Wednesday, January 19, 2011

An Afghanistan Graveyard

















Afghanistan’s barren hills have received the bones of countless foreigners down through the centuries — invaders, traders whose camel caravans linked Asia to Europe, soldiers of fortune, and men-who-would-be-kings. It’s most prominent mountain range, the Hindu Kush, means literally killer of Hindus.
America is but the latest in a long list of foreign powers that have sought to bend Afghanistan to its will.

America has its allies, and there are more different brands of foreigners in Kabul today than at any time in the country’s blood-soaked past. Forty-eight different nations have sent 131,730 soldiers to serve in the International Security Assistance Force, I.S.A.F. Many countries signed on to please the Americans, and Afghanistan was more acceptable than Iraq.

More than two thirds of the foreign troops are Americans, and you might call the I.S.A.F. a “coalition of the willing-but-reluctant.” Although those who serve are doing their duty, their populations and governments back home are losing enthusiasm for America’s enterprise. Vice President Joseph Biden says the United States will be willing to support Afghanistan after 2014, when it is hoped, unrealistically, that Afghanistan will take over its own security.
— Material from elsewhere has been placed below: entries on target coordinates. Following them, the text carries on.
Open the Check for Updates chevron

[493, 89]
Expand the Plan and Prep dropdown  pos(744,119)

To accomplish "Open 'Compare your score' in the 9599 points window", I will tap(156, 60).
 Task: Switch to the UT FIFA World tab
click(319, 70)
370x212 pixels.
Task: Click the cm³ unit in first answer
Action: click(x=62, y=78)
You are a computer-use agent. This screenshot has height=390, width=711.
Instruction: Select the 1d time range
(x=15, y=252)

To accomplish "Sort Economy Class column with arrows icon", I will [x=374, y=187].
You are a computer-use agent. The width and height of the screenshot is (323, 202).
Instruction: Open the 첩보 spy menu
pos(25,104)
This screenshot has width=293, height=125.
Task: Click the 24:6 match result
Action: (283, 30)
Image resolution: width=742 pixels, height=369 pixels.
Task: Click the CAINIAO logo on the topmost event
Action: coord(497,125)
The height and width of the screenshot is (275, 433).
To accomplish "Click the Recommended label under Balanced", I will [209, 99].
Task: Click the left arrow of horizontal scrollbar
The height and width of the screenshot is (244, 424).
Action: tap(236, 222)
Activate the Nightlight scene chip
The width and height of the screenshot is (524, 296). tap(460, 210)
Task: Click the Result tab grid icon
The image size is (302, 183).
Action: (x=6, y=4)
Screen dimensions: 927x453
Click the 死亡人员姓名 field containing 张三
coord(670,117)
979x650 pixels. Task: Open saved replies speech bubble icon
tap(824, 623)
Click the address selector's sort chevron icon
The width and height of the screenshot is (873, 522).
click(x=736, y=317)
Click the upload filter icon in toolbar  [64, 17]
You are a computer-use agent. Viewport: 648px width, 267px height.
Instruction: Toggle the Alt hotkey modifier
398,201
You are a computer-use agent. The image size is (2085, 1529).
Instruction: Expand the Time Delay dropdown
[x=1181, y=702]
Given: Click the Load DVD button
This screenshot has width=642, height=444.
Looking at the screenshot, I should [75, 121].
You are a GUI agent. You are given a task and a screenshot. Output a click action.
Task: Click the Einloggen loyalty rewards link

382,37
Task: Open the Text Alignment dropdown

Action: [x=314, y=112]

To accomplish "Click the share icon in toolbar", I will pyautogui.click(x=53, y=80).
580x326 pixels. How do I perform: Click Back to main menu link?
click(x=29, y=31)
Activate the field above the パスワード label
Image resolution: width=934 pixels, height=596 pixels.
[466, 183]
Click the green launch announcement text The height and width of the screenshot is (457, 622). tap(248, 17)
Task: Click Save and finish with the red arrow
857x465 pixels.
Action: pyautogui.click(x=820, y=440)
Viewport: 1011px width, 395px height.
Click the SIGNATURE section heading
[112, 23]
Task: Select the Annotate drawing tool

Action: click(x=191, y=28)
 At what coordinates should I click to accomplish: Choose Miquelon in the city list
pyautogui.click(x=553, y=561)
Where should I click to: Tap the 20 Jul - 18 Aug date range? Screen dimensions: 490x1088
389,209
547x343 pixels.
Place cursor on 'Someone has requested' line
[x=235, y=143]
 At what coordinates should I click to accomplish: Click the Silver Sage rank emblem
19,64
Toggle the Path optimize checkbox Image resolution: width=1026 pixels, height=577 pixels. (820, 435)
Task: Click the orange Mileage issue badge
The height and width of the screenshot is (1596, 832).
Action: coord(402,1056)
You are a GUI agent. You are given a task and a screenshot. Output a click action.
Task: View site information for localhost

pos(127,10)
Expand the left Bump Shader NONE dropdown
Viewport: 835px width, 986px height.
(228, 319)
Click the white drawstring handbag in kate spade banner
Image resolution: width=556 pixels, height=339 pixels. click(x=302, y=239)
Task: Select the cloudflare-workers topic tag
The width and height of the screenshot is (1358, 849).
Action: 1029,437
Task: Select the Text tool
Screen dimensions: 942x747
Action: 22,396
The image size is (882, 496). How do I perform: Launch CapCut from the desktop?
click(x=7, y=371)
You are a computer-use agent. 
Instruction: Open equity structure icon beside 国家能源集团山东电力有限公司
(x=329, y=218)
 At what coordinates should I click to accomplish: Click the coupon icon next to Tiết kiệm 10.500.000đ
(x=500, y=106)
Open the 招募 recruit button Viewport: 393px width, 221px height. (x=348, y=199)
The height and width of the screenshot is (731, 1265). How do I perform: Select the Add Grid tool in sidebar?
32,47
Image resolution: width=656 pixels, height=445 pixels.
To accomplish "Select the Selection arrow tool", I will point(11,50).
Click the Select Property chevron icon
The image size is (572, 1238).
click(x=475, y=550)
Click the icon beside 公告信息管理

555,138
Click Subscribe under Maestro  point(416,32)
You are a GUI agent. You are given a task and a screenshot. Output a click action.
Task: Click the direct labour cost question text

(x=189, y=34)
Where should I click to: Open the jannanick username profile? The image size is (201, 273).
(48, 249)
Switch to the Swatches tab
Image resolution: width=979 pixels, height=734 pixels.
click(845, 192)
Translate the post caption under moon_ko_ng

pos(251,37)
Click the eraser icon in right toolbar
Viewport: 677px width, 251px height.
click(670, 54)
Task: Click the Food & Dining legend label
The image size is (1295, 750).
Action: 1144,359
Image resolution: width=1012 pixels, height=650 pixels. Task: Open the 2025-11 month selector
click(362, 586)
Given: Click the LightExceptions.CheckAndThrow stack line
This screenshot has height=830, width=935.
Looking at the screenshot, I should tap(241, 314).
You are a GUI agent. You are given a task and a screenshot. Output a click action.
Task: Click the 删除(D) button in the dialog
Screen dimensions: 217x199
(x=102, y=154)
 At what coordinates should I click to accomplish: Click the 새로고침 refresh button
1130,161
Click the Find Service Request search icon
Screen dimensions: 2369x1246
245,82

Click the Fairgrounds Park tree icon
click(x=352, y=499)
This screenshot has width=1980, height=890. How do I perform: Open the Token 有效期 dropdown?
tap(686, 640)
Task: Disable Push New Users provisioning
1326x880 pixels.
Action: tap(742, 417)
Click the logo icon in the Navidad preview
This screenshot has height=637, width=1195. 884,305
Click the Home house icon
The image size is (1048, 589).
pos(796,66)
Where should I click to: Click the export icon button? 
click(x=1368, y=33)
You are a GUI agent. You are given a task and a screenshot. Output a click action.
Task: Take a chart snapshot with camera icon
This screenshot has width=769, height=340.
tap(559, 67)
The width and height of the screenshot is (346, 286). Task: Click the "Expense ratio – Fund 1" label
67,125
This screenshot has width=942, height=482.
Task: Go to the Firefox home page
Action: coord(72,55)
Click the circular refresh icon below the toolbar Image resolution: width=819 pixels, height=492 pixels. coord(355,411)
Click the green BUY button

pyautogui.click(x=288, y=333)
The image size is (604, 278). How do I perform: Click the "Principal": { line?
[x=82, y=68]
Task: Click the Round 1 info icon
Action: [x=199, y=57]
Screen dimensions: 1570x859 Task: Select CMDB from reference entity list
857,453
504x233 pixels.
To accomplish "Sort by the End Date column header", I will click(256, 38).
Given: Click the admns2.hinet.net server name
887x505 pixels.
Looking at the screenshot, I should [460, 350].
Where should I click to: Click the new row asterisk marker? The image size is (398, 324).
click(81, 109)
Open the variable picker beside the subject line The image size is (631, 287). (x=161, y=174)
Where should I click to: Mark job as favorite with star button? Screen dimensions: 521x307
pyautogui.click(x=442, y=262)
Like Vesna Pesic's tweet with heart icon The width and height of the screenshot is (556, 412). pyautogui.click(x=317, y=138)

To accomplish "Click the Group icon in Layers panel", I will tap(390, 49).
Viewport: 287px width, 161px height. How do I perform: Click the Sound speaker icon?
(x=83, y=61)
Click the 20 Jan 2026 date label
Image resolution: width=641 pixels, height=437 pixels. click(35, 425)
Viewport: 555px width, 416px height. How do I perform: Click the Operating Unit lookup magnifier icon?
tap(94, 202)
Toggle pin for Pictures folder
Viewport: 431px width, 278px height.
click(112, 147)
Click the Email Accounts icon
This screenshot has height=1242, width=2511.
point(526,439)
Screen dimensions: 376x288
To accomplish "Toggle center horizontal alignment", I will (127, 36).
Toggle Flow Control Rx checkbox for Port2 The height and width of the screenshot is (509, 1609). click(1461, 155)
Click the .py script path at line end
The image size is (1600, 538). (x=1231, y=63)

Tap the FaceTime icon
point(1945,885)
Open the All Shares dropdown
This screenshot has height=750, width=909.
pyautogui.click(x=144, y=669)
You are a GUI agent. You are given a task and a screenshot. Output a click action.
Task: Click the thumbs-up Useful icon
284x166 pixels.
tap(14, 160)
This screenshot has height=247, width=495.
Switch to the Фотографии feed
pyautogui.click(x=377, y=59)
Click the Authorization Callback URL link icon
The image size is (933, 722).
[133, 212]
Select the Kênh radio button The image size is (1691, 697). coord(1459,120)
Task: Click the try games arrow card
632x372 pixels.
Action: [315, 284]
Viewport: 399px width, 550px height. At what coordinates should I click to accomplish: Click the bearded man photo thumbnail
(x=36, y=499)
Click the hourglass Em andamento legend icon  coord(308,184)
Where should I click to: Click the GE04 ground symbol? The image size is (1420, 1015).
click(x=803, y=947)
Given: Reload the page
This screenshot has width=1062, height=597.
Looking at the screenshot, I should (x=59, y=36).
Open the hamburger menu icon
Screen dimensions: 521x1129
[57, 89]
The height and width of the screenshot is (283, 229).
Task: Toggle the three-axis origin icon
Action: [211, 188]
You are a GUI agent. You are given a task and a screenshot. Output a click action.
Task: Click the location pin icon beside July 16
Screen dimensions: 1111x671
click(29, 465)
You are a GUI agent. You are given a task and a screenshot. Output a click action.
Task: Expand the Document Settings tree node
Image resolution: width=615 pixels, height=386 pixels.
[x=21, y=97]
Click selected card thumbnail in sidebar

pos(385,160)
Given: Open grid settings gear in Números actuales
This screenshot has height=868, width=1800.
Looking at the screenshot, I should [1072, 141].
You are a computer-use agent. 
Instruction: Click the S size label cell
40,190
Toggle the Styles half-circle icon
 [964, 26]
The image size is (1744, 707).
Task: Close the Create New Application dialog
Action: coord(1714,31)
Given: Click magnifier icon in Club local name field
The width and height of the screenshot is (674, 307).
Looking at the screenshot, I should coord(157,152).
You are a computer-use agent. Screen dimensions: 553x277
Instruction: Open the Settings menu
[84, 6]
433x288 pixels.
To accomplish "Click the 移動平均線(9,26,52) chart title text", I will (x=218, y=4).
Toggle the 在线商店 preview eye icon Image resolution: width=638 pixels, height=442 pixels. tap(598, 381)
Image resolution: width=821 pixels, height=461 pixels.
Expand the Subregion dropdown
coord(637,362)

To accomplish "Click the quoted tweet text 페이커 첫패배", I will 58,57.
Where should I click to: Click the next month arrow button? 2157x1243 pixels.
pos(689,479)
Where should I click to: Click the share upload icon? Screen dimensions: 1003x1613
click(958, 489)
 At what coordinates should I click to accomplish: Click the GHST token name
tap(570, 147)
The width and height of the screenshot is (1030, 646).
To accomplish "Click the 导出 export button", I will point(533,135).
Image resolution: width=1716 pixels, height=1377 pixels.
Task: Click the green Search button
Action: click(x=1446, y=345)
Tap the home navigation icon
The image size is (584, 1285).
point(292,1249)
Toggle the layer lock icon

But many allies are not prepared to stay on much longer.

Britons make up the second-largest contingent, numbering slightly less than 10,000. Germany comes in third, with more than 4,000, with Canada, France, Italy and Poland each having more than 2,000 soldiers in Afghanistan. On the low end, Austria, Iceland, Ireland and Luxembourg have less than 10 each.

Of course not all of the troops are involved in combat, and those that have been, such as the Dutch and the Canadians who saw heavy fighting in the south, are ending their combat role. Others, such as the Germans, were put in places that were thought relatively safe, but now that the insurrection has spread, they, too, are in harm’s way.

Others are on guard duty. I recently ran into Macedonian soldiers guarding the I.S.A.F. compound in Kabul, a rabbit warren of bunkered corridors and blast walls. The Macedonians like to say they were there first, because of Alexander the Great, who made his way up the Kabul River Valley two and a half thousand years ago.
I saw Mongolian soldiers, too, and some said cynically that when the Mongols were in charge Genghis Khan didn’t worry about hearts and minds.

Then there are the untold number of foreign civilians attached to embassies, private security firms, construction companies and nongovernmental organizations. India, for example, has one of the largest construction projects in Afghanistan, and a number of consulates in the provinces that drive the Pakistanis crazy.

Many nations help train the Afghan National Army and the police, which can be confusing for the Afghans because of differing languages and methods. But making a virtue out of diversity, I.S.A.F. personnel say this can be useful because other countries have skills the Americans lack. Russian helicopters are thought to be the best for Afghanistan, because of comparative simplicity and easy maintenance, but Americans have no experience with them. However, Czechs, Poles and Hungarians do.

Also, America has no experience with a national police force, but the Italians do.

Of course the greatest number of foreigners are Americans, and the American embassy, looking like a large, art-deco movie theater, is now the largest U.S. embassy in the world, having passed Baghdad. Ambassador Karl Eikenberry recently held a small ceremony to unveil the embassy’s ever-expanding building plans, just in case Afghans might think we are leaving anytime soon.

Visit the Sherpur district of Kabul, and there, behind a high wall, is the old foreign cemetery. British soldiers spruced it up, having returned to Afghanistan for the first time since their third Afghan War in 1919.

Lt. St John William Forbes of the Gordon Highlanders, who fell ascending the heights of Takht-i-Shan in 1879, lies there. A short distance away is a stone for Thomas Little, born in Kinderhook, New York, one of the 10 aid workers killed by the Taliban last year.

Gayle Tamsyn Williams, who was shot in a Kabul street in 2008, suspected of being a Christian missionary, is memorialized not far from Armin Franz, a German who gave his life in the service I.S.A.F. in 2010.

Over the centuries Afghanistan has had a fatal attraction for invading armies. They have not always fared well, but they keep trying, the triumph of hope over experience. Sir William Macnaghten, who went up to Kabul with a British army 170 years ago, famously said of the Afghans: “I fear these fellows will require many a hiding yet before they settle down and become peaceable citizens.” He was murdered for his troubles, and his army destroyed, but his message sounds strangely similar to the American command’s strategy for dealing with the Taliban today.